• _Document extract_
==============================

Washington, D.C. 20549








Date of Report: (Date of earliest event reported): November 20, 2017



Diamond Offshore Drilling, Inc.

(Exact name of registrant as specified in its charter)



Delaware   1-13926   76-0321760
(State or other jurisdiction of incorporation)   (Commission file number)   (I.R.S. Employer Identification No.)

15415 Katy Freeway

Houston, Texas 77094

(Address of principal executive offices, including Zip Code)

(281) 492-5300

(Registrant’s telephone number, including area code)



Check the appropriate box below if the Form 8-K filing is intended to simultaneously satisfy the filing obligation of the registrant under any of the following provisions:


Written communications pursuant to Rule 425 under the Securities Act (17 CFR 230.425)


Soliciting material pursuant to Rule 14a-12 under the Exchange Act (17 CFR 240.14a-12)


Pre-commencement communications pursuant to Rule 14d-2(b) under the Exchange Act (17 CFR 240.14d-2(b))


Pre-commencement communications pursuant to Rule 13e-4(c) under the Exchange Act (17 CFR 240.13e-4(c))

Indicate by check mark whether the registrant is an emerging growth company as defined in Rule 405 of the Securities Act of 1933 (§230.405 of this chapter) or Rule 12b-2 of the Securities Exchange Act of 1934 (§240.12b-2 of this chapter).

Emerging growth company    ☐

If an emerging growth company, indicate by check mark if the registrant has elected not to use the extended transition period for complying with any new or revised financial accounting standards provided pursuant to Section 13(a) of the Exchange Act.    ☐




Item 5.02. Departure of Directors or Certain Officers; Election of Directors; Appointment of Certain Officers; Compensatory Arrangements of Certain Officers

On November 20, 2017, Kelly Youngblood, Senior Vice President and Chief Financial Officer of Diamond Offshore Drilling, Inc. (the “Company”), notified the Company of his intention to resign from the Company in order to accept a job as chief financial officer at another company. Mr. Youngblood’s resignation will become effective on December 1, 2017. The Company is conducting a search for Mr. Youngblood’s replacement. On November 20, 2017, the Company appointed Scott L. Kornblau, Vice President and Treasurer, to serve as the Company’s acting chief financial officer following such resignation until a permanent chief financial officer is appointed.

Mr. Kornblau, age 46, was appointed Treasurer in 2007 and became Vice President and Treasurer in January 2017. Mr. Kornblau joined the Company in 1997 as Senior Accountant and has served in numerous finance and accounting positions. He is a CPA and received a Bachelor of Business Administration degree in Accounting from the University of Texas.

There are no family relationships between Mr. Kornblau and any director or executive officer of the Company. Other than his employment relationship with the Company and his compensation and benefits in connection with such employment relationship, Mr. Kornblau has not had a direct or indirect material interest in any transaction since the beginning of the Company’s last fiscal year, or in any currently proposed transaction, involving an amount in excess of $120,000 in which the Company was or is to be a participant. There are no arrangements or understandings between Mr. Kornblau and any other person pursuant to which he was selected as an officer.

==============================

• _Brief 1_
In the listing, quote the part that opens with the line containing "Where should I click to: Click the 2.0" and closes with the line containing "coord(53,76)".
The listing that follows has no connection to the 8-K filing.

==============================

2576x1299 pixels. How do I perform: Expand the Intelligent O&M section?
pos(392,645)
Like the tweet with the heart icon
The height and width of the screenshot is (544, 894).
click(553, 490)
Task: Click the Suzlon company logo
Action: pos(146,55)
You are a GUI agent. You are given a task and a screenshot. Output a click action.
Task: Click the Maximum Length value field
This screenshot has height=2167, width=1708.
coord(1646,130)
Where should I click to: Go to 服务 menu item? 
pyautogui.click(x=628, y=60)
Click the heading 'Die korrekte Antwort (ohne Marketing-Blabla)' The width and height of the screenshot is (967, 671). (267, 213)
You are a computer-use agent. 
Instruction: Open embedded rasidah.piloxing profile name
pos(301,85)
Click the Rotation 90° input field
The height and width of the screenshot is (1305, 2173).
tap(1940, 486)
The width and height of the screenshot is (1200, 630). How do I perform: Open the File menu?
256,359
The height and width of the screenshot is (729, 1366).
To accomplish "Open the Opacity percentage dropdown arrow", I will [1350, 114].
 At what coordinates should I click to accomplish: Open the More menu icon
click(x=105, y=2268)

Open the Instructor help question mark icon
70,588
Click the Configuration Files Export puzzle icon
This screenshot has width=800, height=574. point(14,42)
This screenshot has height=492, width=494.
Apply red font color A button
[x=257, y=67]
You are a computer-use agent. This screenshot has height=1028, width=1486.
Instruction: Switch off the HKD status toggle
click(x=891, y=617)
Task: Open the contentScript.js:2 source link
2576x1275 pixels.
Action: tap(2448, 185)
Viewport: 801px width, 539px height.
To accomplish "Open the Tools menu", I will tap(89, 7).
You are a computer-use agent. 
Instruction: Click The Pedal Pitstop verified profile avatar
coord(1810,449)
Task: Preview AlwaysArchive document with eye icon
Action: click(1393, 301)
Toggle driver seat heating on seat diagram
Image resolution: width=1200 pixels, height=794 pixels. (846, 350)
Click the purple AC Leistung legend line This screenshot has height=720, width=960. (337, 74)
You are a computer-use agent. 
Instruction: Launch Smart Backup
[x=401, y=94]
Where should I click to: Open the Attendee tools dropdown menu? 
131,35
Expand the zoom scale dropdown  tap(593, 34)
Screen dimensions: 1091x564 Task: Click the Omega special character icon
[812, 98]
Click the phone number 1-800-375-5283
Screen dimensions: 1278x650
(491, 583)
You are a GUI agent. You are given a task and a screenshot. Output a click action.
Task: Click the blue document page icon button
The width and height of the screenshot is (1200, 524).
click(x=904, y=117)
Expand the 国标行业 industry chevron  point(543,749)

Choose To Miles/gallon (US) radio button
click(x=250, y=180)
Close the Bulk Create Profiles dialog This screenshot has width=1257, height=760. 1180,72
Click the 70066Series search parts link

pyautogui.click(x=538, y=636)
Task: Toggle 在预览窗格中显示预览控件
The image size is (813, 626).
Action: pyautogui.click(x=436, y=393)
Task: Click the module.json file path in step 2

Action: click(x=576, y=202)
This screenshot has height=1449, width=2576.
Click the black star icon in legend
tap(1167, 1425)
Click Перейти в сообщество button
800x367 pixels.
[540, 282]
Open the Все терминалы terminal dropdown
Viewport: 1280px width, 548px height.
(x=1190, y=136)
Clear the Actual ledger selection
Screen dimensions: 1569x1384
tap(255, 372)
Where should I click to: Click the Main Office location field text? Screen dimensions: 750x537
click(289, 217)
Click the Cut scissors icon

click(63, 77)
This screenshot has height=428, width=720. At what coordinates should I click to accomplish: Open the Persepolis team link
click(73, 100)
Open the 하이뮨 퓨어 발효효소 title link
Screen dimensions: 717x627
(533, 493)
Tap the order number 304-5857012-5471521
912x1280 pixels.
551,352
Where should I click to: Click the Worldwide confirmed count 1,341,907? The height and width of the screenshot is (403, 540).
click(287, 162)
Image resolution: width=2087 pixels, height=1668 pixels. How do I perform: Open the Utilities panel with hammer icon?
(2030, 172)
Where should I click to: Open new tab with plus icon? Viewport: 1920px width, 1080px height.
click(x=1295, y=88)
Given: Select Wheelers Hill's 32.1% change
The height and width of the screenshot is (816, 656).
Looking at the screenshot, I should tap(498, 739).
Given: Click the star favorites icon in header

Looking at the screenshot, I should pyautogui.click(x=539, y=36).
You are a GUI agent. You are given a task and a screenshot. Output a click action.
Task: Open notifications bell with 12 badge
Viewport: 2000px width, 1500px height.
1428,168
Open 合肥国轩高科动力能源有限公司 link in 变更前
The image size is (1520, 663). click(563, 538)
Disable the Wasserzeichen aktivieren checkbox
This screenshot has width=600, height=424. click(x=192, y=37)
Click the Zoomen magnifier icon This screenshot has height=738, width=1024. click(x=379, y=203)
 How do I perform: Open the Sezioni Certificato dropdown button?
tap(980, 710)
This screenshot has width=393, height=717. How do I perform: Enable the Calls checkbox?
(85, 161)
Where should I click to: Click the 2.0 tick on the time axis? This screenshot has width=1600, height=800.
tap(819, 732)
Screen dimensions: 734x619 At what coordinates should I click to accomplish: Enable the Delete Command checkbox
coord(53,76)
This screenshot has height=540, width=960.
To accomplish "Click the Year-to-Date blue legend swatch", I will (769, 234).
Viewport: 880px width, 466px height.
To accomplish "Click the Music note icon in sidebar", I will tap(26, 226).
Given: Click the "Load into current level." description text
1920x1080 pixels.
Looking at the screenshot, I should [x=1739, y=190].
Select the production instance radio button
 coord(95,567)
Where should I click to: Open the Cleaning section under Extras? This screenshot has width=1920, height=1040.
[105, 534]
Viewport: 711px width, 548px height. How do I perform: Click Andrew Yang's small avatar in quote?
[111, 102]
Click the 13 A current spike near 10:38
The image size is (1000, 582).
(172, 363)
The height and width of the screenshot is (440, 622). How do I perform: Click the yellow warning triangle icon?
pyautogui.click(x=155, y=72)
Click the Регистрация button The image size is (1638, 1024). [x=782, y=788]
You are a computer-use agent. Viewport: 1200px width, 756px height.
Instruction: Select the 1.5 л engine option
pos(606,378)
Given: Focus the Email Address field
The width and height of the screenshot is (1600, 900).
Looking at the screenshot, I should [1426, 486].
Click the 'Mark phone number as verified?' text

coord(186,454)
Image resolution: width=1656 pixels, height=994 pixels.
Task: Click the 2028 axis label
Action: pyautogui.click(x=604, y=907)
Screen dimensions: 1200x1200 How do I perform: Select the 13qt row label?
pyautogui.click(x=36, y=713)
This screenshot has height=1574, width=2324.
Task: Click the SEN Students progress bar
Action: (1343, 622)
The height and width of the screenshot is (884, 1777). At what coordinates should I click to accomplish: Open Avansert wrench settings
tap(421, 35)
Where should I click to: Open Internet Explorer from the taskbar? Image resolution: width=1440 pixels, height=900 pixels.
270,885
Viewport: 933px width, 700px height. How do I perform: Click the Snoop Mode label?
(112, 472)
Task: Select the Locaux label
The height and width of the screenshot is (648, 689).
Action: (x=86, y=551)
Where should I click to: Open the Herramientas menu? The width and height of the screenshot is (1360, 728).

==============================

• _Brief 2_
Print the part of the 8-K filing that opens with the words containing "(Registrant’s telephone number, including" and closes with "(17 CFR 240.14a-12)".

• _Exercise solution 1_
Where should I click to: Click the 2.0 tick on the time axis? This screenshot has width=1600, height=800.
tap(819, 732)
Screen dimensions: 734x619 At what coordinates should I click to accomplish: Enable the Delete Command checkbox
coord(53,76)

• _Exercise solution 2_
(Registrant’s telephone number, including area code)



Check the appropriate box below if the Form 8-K filing is intended to simultaneously satisfy the filing obligation of the registrant under any of the following provisions:


Written communications pursuant to Rule 425 under the Securities Act (17 CFR 230.425)


Soliciting material pursuant to Rule 14a-12 under the Exchange Act (17 CFR 240.14a-12)